Stress, in the most basic sense, relates to strain or tension. Stress can be as simple as waiting in line at the grocery store or as traumatic as dealing with the loss of a job. When a person experiences stress the effect is on emotion and physical response. The true purpose of stress is to experience it and react to it; it’s a natural response system. When stress is not managed properly, studies conclude that there are long-term effects on the body.

Stress is classified into three primary areas including acute, chronic and episodic. Due to their prolonged life-span, both chronic stress and episodic stress can cause and contribute to health issues. According to webMD.com, “stress becomes negative when a person faces continuous challenges without relief or relaxation between challenges”.

Acute stress, the most common form, does not have enough time to develop and cause long-term damage (APA.com). Due to the nature of acute stress, there are positive factors that can be used to our advantage. Studies show that acute stress can improve alertness and behavioral and cognitive performance.
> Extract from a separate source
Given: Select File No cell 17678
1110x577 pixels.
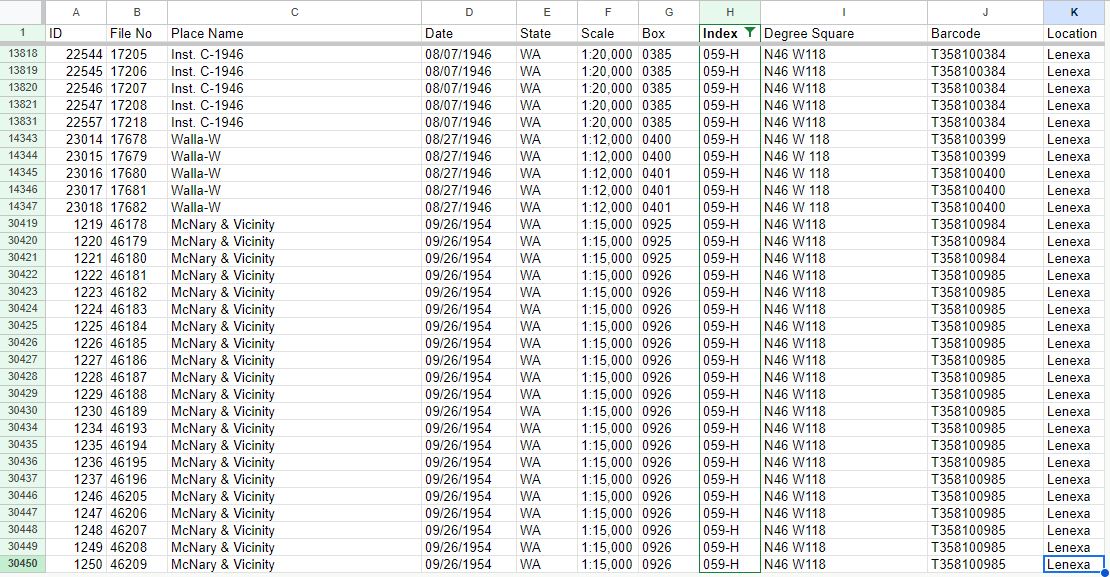Looking at the screenshot, I should tap(137, 139).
Another positive factor is the development of new neurons, which is a comparable effect of exercise and sexual activity (Forbes.com).

The key to managing stress is having the necessary skills to handle acute stress. Handling stress in the acute stage is a preventative measure to combat the development of chronic stress. Stress management tools such as meditation, exercise or talking through your feelings with a friend or counselor can help to maintain the intended purpose of stress.